In the same poll, of the 312 persons who identified themselves as Democrats or leaning that way, 62 percent were undecided.
Of the three potential Democratic candidates named, Lt. Gov. Richard J. Davis led with 22 percent, compared to 10 percent for current Attorney General Gerald L. Baliles and 7 percent for state Del. Richard M. Bagley (D-Hampton), chairman of the House Appropriations Committee.
Coleman, who lost a bid for governor in 1981 to Democrat Charles S. Robb, was favored in the poll by 35 percent, compared to 11 percent for Durrette. Durrette, now a Richmond lawyer, was the GOP's losing candidate for attorney general in 1981.
Coleman has been testing support for another campaign by contacting potential delegates to the party's convention and with limited appearances around the state. Under Virginia law, Robb cannot succeed himself.
Durrette's showing comes after more than a year of stumping the state to line up support among many party officials in an effort to lock up his nomination.
But the poll could fuel doubts about Durrette's ability to win a statewide race, according to some party leaders, some of whom favor other candidates.
"People do express the fear Wyatt can't win," said GOP national committeeman William Stanhagen of Manassas, who noted that Coleman lost his race in 1981. "I don't know why they think Marshall can . . . . " Stanhagen indicated he would support 8th District Rep. Stan Parris of Fairfax for governor if Parris runs. Parris is facing reelection to Congress next week and was not included in the survey.
Stanhagen, who has traveled across the state frequently, said he has found strong support for Durrette and Coleman but said he was surprised Coleman led Durrette in the poll.
Former congressman M. Caldwell Butler of Roanoke, who suspended his own bid for governor earlier this year, said the poll "indicates neither Coleman nor Durrette has been very successful. It's bound to put more pressure on former governor John N. Dalton," who ruled out running again even though he was virtually assured of his party's nomination.
The questions on the governor's race were tacked onto an overall survey of this year's presidential and Senate campaigns.
Coleman said yesterday that the new poll boosts his contention that he is the stronger candidate, while Durrette dismissed the results as name recognition for Coleman. Durrette said Coleman had served four years as attorney general and had run for governor while he had served as a local legislator and had run statewide only once.
"I have been out of office for three years," Coleman said, acknowledging that he may have been helped in the poll by publicity he received during the summer when he strongly criticized the state's Department of Corrections.

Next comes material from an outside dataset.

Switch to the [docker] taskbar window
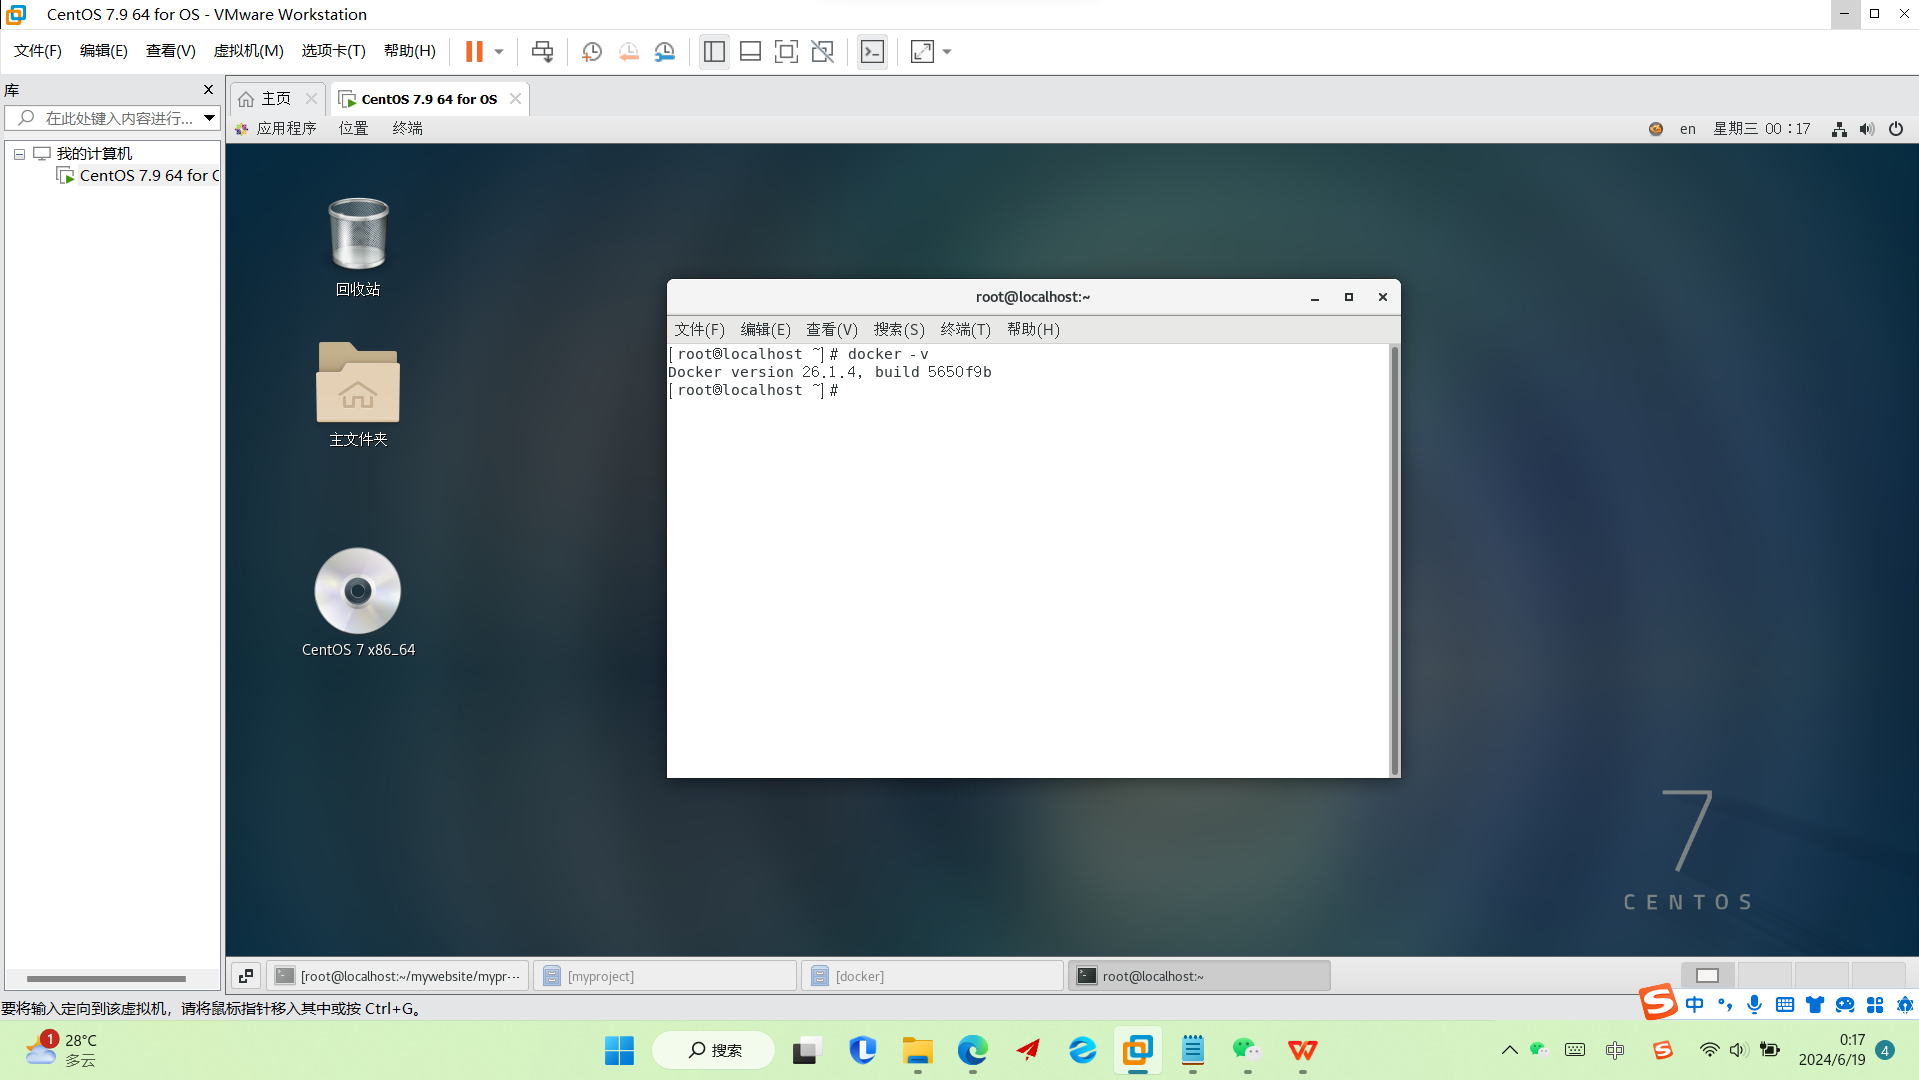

"That may be part of it . . . . It's always good news to be ahead," Coleman said. "You never hear someone ahead denigrate the polls."
Although the Democratic sample was much smaller, the poll indicated good news for Bagley, the least known of the three Democratic candidates despite his influential position in the legislature.

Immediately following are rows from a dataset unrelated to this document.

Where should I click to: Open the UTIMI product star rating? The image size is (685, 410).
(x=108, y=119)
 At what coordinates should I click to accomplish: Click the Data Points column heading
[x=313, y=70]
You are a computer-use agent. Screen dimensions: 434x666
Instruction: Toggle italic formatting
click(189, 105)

Davis and Bagley have openly said they are running for governor. Baliles, who defeated Durrette in 1981, has an active campaign committee to pursue the office but has not formally said he is running for governor, according to his aides.
Most of the potential candidates for governor are expected to file campaign finance reports today, although the state disclosure law allows some to be put off until January.